My research examined the great insights that organisations such as the UN have gained by adapting Big Data techniques for international development, and looked at whether civil society could similarly harness this technology. My premise for doing so was part of a lofty ideal – to ‘decentralise’ development, to move the centres of development power away from multinational bodies and towards smaller players. You can read the conference paper here (PDF file, pp. 26-35), including case studies of corruption, cocaine and malaria.

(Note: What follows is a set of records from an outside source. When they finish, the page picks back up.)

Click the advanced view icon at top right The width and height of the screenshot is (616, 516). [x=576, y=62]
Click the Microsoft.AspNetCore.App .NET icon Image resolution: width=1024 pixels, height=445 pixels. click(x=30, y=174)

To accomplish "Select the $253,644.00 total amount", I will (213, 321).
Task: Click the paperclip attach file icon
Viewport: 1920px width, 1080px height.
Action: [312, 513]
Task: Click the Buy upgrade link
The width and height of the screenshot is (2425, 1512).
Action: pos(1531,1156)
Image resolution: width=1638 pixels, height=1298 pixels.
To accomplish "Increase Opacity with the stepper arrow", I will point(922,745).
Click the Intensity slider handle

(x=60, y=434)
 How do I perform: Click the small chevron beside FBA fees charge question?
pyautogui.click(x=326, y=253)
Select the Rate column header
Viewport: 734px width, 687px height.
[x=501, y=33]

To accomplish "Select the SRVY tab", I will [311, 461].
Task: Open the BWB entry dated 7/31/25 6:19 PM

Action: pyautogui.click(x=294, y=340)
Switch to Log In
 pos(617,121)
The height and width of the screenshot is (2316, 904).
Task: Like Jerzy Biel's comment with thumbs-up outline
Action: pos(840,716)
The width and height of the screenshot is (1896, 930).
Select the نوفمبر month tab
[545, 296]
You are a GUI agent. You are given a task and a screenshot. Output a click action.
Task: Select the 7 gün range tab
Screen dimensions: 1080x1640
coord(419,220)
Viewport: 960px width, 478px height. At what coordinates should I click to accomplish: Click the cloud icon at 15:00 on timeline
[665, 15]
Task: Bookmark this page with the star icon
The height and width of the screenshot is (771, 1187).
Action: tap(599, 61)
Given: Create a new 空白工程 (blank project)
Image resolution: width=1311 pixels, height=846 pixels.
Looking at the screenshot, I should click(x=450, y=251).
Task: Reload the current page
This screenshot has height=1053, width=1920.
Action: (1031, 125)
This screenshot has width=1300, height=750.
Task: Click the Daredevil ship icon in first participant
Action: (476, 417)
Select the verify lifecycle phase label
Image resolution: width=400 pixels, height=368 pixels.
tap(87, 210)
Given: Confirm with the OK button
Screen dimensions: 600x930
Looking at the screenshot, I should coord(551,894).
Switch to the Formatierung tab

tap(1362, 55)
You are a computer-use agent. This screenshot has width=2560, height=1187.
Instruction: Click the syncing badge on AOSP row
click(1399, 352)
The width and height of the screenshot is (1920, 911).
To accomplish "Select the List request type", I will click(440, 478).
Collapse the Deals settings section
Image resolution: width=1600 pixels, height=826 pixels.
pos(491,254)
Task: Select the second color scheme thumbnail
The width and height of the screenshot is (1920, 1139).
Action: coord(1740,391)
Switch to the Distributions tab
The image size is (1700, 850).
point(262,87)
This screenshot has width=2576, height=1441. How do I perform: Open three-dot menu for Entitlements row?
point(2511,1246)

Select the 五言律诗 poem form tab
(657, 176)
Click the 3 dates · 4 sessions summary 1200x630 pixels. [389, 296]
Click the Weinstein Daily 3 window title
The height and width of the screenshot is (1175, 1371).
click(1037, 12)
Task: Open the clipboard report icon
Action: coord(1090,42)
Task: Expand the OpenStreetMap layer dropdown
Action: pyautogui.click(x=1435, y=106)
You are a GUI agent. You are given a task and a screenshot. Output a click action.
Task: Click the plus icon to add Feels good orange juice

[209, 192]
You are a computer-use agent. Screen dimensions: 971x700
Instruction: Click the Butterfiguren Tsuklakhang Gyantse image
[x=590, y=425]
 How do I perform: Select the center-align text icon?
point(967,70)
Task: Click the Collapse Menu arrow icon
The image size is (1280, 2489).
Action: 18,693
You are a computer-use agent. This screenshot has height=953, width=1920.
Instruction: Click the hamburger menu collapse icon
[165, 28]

Big Data presents exciting opportunities for understanding and tackling development issues. Agencies such as UN Global Pulse are pushing this work forward, opening offices in Jakarta and Kampala. Small organisations and civil society will increasingly work with Big Data as the hurdles to harnessing meaningful insights decrease. Large organisations such as Amazon.com have long used Big Data as a foundation for understanding customers. But there is a key role for universities too, and not just through using Big Data to improve teaching and learning. As Simon McGrath notes, higher education has a role in engaging with some of the recent ‘big development ideas’, from the call for a ‘data revolution’, through enthusiasm for ‘evidence-based policymaking’, to the rise of the ‘what works’ agenda.
Big Data isn’t a panacea for solving all development challenges. Universities can help frame Big Data within the wider context of development processes, they can rigorously scrutinise methods and policy conclusions, and can use Big Data to complement the wider research agenda. At the same time, universities often work both locally and internationally, and can draw on the benefits Big Data is delivering to both small organisations and multinational agencies.